# Find the number of permutations of the word 'ESTATE' if all vowels must be adjacent

First separating the word estate into vowels and non vowels gives $$EAE$$ for the vowels and $$S,T,T$$ for the non-vowels. I interpreted this as a group of 4 where there's two T's resulting in $$\frac{4!}{2!}$$ but since the vowels can also be permuted and there's two E's this results in #permutations = $$\frac{4!}{2!}\cdot\frac{3!}{2!}=3!3!=36$$.

The correct answer is $$180$$ so I'm off by a factor of 5 although I have no clue where it comes from. If someone could point out the flaw in my reasoning that would be great.

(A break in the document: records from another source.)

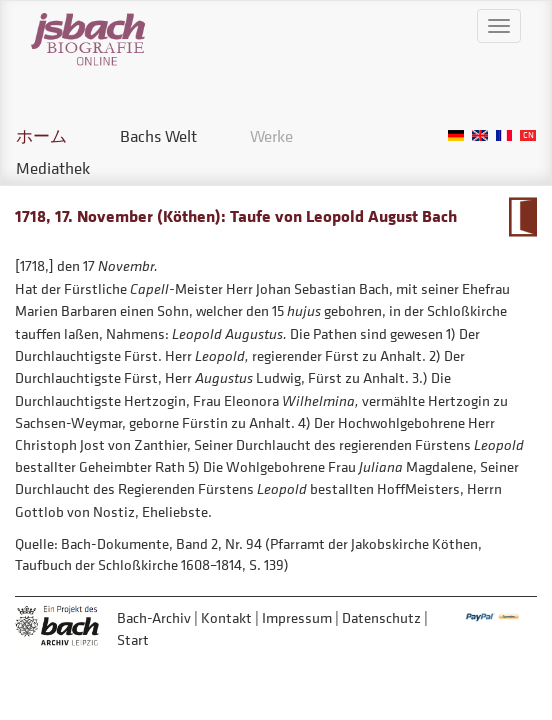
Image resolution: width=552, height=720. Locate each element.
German (456, 135)
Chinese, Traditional (528, 135)
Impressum (297, 617)
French (504, 135)
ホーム (41, 136)
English (480, 135)
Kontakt (226, 617)
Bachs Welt (158, 136)
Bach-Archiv (154, 617)
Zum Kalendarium (522, 217)
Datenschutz (381, 617)
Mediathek (53, 168)
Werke (271, 136)
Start (133, 639)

• I suppose my answer key is incorrect then, unfortunate. – Craig Dec 13 '18 at 8:09

Your result is correct. If all the vowels are adjacent we have three possible vowel-blocks: $$AEE$$, $$EAE$$ and $$EEA$$. Then the total number of arrangents of $$S$$, $$T$$, $$T$$ and the vowel-block ($$4$$ elements with a double letter) is $$3\cdot \frac{4!}{2!}=36$$
Note that the total number of anagrams of the word $$ESTATE$$ with no restrictions is $$\frac{6!}{2!2!}=180.$$